De acordo com pesquisa, atualmente a água para consumo humano no município está contaminada por metais e outros produtos
O Ministério Público Federal (MPF) e o Ministério Público do Estado do Pará (MPPA) entraram na Justiça, nessa terça-feira, 25 de outubro, com ação que pede a determinação de providências urgentes para possibilitar que a população de Barcarena, município vizinho a Belém, tenha acesso a água potável.
Apesar de ainda em 2014 ter sido divulgada, pela Universidade Federal do Pará (UFPA), pesquisa que concluiu que a água consumida pela população da sede e de 26 localidades do município estava contaminada por metais pesados, e de o tema ter sido discutido em audiência pública naquele ano, até este segundo semestre de 2016 nenhuma providência foi tomada para solucionar o problema.
O MP pede que a Justiça Federal obrigue a União, o Estado do Pará e o município de Barcarena a planejar e executar, em um prazo de quatro meses e meio, o cadastro de todas as famílias moradoras das áreas onde foi detectada contaminação na água.
Concluído o cadastro, empresas de Barcarena devem fornecer água para consumo humano a essas comunidades até que elas tenham acesso a sistema de abastecimento de água potável, pede a ação. Foi pedida uma quantidade mínima diária de dois litros de água por pessoa, a ser fornecida por meio de caminhões-pipa ou de embarcações.
A promotora de Justiça Viviane Lobato Sobral Franco e o procurador da República Bruno Araújo Soares Valente pedem, ainda, que, dentro de um ano e três meses e simultaneamente ao cadastro e atendimento das famílias afetadas, os réus sejam obrigados a construir projeto de abastecimento de água potável, providenciar verbas e iniciar as obras.

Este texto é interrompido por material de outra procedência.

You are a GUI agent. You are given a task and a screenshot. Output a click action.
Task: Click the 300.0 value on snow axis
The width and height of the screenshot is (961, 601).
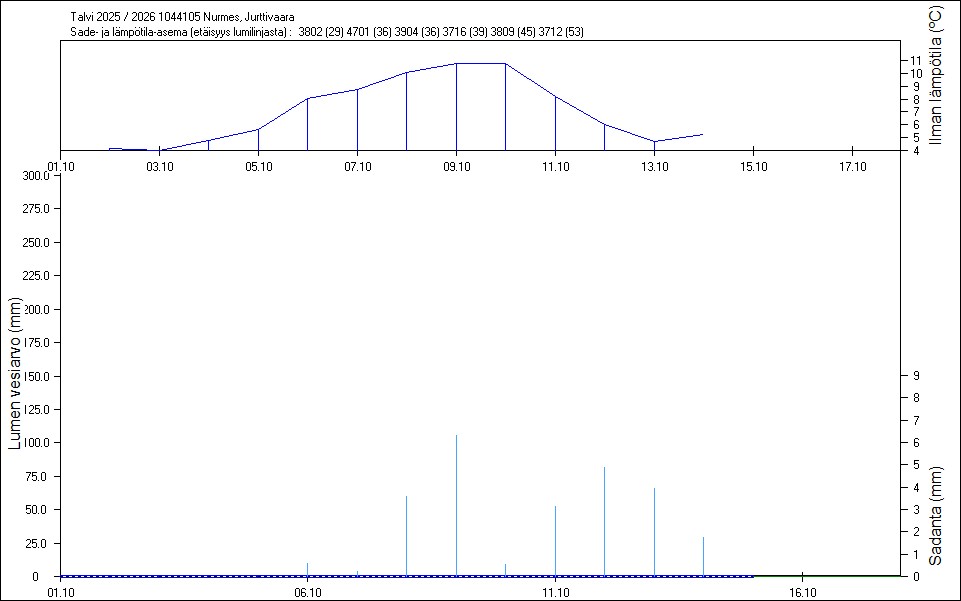36,176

Caso as verbas não sejam providenciadas, o MP pede que à Justiça obrigue a utilização de recursos destinados à propaganda institucional e, em um segundo momento, de verbas destinadas ao pagamento de assessores especiais dos chefes do poder executivo e secretários de Infraestrutura.
Se a Justiça acatar os pedidos do MP e a decisão não for cumprida, a ação pede que os responsáveis sejam multados em R$ 5 mil por dia de desobediência à Justiça.
Contaminação – O Laboratório de Química Analítica e Ambiental da UFPA detectou nas amostras os seguintes elementos em quantidades superiores às dos limites máximos apontados pela legislação brasileira: chumbo, alumínio, selênio e fósforo.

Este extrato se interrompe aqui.